--- Directions ---
1 - According to the review of the Ptolemaic inscriptions corpus, where is Peter Fraser's collected material now housed?
2 - List every kind of material the review of the Ptolemaic inscriptions corpus names among what Fraser left behind at his death.
3 - Please reproduce the review of the Ptolemaic inscriptions corpus word for word, starting with "BMCR 2022.02.29" and going on through "ISBN 9780198860495. $155.00.".

BMCR 2022.02.29

Corpus of Ptolemaic inscriptions. Volume 1, Alexandria and the Delta (Nos. 1-206)

, , , , , Corpus of Ptolemaic inscriptions. Volume 1, Alexandria and the Delta (Nos. 1-206). Part I: Greek, bilingual, and trilingual inscriptions from Egypt. Oxford studies in ancient documents. Oxford; New York: Oxford University Press, 2021. Pp. 576. ISBN 9780198860495. $155.00.

The new Corpus of Ptolemaic Inscriptions (CPI seems to be the editors’ suggested abbreviation) takes up a project begun in the 1950s by Peter Fraser. Fraser spent three decades working on and off on a collection of inscriptions from the Ptolemaic Empire, including overseas possessions. On his death in 2007 he left behind a mass of notes, photographs, squeezes, and other material he had been compiling for this project, which was overwhelmed by his Ptolemaic Alexandria and other research, notably the monumental Lexicon of Greek Personal Names.

The editors have now burrowed into this treasure-house, which is housed at the Centre for the Study of Ancient Documents at Oxford, and published the first of a projected three volumes of texts from Ptolemaic Egypt. There are several collections of some of the same material—notably Étienne Bernand’s Inscriptions grecques d’Alexandrie ptolémaïque (Cairo: IFAO, 2001), abbreviated as I. Alex. Ptol., and André Bernand’s massive Le Delta égyptien d’après les textes grecs (Cairo: IFAO, 1970), I. Delta—and many inscriptions scattered in periodical publications of easier or harder access. But the CPI will become the new standard edition for its contents, thanks to Fraser’s work, the thoroughness and scrupulousness of the editors, and the wise decision to include documents in Egyptian, both hieroglyphic and Demotic, alongside the Greek texts.

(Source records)

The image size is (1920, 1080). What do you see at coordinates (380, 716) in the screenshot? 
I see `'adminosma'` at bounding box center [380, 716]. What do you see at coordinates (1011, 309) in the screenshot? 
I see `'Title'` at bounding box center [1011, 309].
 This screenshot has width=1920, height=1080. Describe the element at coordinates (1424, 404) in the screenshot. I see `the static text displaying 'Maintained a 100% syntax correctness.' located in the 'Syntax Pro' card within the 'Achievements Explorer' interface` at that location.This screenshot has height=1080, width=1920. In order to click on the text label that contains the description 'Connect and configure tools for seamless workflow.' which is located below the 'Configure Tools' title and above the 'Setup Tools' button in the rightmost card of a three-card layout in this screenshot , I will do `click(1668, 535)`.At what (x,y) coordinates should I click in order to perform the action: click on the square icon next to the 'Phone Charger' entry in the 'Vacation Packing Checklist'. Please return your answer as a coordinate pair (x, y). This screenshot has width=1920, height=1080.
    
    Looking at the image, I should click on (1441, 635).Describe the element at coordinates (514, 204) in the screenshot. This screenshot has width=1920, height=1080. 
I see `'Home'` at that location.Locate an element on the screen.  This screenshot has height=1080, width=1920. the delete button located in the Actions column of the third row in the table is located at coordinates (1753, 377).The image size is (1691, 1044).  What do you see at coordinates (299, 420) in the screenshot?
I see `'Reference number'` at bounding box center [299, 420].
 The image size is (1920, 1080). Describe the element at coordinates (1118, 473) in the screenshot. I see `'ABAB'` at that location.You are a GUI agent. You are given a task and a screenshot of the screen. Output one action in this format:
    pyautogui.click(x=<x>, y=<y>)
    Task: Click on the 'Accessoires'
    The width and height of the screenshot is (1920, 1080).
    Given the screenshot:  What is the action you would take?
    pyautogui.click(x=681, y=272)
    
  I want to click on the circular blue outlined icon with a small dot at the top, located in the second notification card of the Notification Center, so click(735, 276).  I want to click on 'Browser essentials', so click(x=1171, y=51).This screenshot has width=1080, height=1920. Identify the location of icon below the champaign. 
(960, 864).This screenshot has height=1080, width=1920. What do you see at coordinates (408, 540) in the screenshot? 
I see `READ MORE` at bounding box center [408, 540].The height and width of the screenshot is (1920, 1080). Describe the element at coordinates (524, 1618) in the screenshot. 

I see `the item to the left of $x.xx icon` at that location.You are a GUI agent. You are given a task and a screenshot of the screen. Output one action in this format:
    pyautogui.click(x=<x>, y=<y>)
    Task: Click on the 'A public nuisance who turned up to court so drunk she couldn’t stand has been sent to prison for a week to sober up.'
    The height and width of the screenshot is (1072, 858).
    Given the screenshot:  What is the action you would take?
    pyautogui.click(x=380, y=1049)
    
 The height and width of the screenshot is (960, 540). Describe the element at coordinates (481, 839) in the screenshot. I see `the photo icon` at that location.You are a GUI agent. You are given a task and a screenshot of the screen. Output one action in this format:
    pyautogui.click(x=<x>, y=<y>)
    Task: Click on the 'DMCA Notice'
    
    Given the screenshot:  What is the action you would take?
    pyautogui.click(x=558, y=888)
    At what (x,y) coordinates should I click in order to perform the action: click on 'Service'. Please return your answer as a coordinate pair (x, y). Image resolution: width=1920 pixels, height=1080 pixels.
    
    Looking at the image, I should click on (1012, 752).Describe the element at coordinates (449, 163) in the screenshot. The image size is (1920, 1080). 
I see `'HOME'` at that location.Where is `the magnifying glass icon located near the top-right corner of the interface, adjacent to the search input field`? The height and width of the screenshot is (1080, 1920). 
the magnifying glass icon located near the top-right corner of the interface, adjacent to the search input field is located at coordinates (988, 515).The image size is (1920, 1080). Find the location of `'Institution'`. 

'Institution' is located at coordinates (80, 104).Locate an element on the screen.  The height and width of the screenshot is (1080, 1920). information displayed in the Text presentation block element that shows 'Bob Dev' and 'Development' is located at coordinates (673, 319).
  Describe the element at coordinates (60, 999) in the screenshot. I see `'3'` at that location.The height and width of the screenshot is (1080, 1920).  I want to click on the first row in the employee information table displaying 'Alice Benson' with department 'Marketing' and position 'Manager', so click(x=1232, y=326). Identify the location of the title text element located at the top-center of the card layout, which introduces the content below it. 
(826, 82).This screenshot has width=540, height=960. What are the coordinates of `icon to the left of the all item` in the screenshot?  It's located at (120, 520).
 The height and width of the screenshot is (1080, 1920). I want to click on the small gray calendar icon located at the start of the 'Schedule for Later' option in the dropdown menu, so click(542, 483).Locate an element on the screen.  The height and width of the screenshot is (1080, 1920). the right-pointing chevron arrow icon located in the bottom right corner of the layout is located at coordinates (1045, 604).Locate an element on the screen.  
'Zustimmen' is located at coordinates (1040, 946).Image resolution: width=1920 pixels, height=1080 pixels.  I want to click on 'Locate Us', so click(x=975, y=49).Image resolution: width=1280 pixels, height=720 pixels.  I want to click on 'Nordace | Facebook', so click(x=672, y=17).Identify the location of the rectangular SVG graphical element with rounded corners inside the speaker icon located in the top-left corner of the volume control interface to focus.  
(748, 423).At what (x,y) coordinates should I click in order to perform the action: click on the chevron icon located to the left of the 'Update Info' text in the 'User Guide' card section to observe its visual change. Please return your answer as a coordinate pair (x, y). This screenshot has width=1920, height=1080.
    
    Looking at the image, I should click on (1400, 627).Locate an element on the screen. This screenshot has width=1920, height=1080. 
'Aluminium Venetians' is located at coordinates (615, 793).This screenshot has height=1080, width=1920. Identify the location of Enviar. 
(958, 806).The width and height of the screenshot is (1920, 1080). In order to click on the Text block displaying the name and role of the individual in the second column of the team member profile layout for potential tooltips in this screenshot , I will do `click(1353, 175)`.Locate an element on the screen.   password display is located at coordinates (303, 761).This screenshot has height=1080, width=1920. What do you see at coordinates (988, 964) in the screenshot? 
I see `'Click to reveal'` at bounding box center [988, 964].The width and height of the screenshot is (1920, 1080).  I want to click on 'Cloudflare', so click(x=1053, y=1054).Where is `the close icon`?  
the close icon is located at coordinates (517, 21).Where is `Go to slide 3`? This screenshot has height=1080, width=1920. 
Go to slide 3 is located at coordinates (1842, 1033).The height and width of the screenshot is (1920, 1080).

--- Answer set ---
1 - At the Centre for the Study of Ancient Documents at Oxford.

2 - Notes, photographs, and squeezes.

3 -
BMCR 2022.02.29

Corpus of Ptolemaic inscriptions. Volume 1, Alexandria and the Delta (Nos. 1-206)

, , , , , Corpus of Ptolemaic inscriptions. Volume 1, Alexandria and the Delta (Nos. 1-206). Part I: Greek, bilingual, and trilingual inscriptions from Egypt. Oxford studies in ancient documents. Oxford; New York: Oxford University Press, 2021. Pp. 576. ISBN 9780198860495. $155.00.